_INPUT_.
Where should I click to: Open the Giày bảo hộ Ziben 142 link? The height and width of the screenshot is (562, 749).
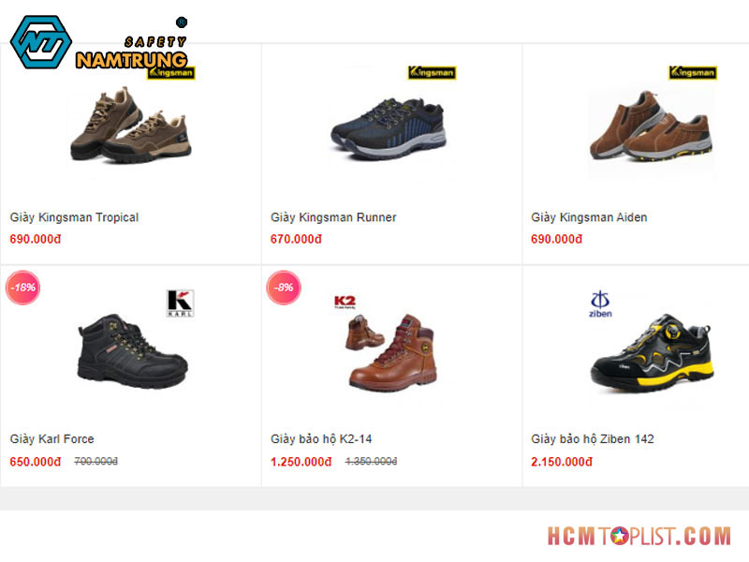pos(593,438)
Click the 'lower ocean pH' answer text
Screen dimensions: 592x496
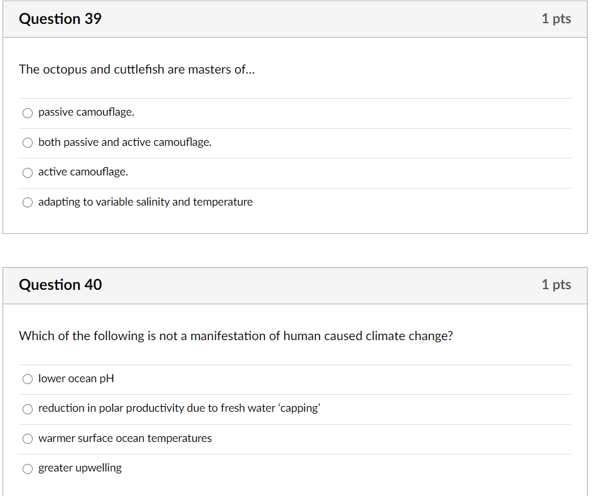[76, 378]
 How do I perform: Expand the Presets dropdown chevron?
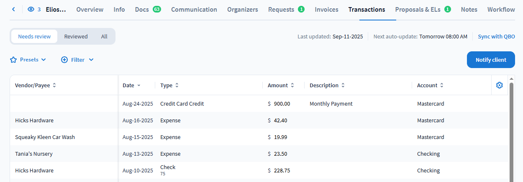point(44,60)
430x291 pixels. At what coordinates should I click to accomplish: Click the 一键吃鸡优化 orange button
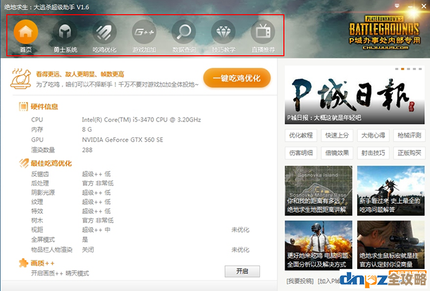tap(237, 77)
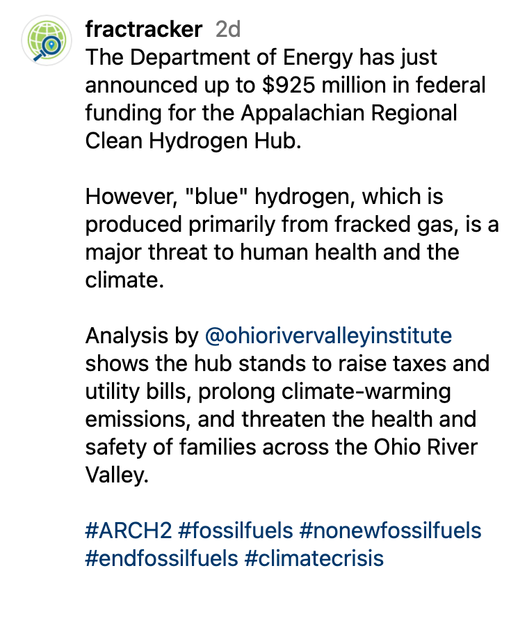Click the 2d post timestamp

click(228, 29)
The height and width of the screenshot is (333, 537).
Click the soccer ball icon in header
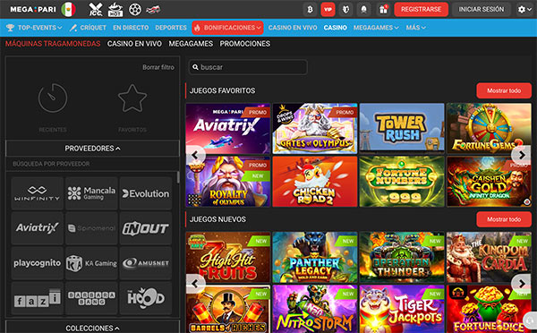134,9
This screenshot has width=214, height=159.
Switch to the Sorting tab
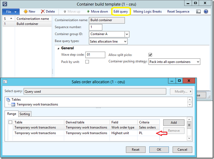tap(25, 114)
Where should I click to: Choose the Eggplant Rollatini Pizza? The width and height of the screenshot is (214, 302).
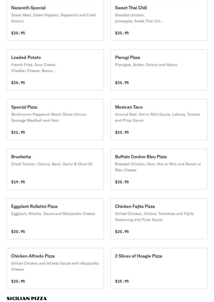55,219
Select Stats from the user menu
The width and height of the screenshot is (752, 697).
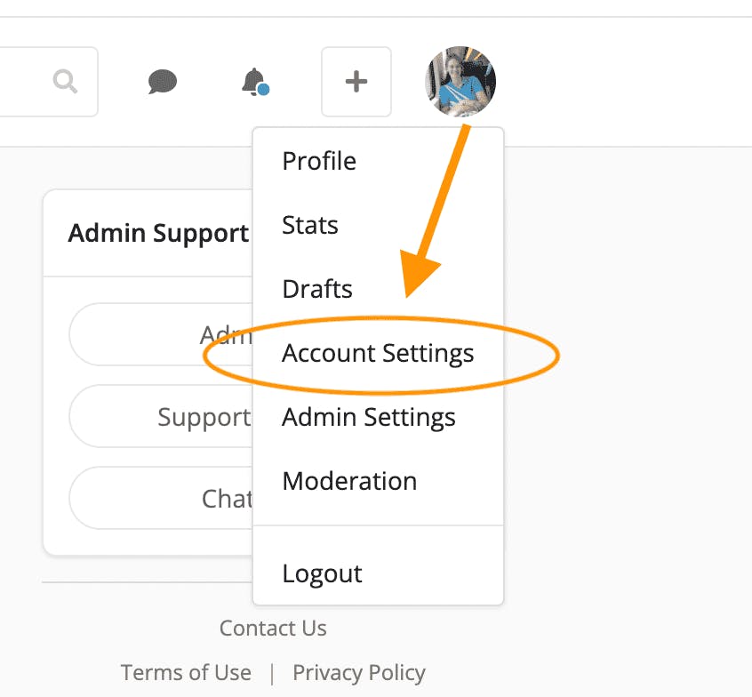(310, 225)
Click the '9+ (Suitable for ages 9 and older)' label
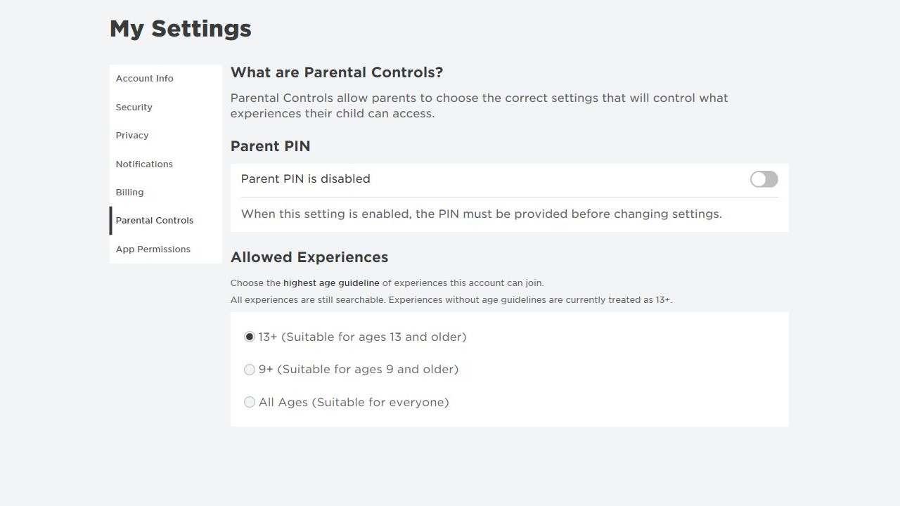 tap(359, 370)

_ASSIGNMENT_. Give back, word for word, the lines from the line that contains "The width and height of the screenshot is (752, 697)." through the last line of the records, with no pictures and nothing else.

_REPLY TO THE EXERCISE_.
The width and height of the screenshot is (752, 697).
(310, 225)
Click the '9+ (Suitable for ages 9 and older)' label
 tap(359, 370)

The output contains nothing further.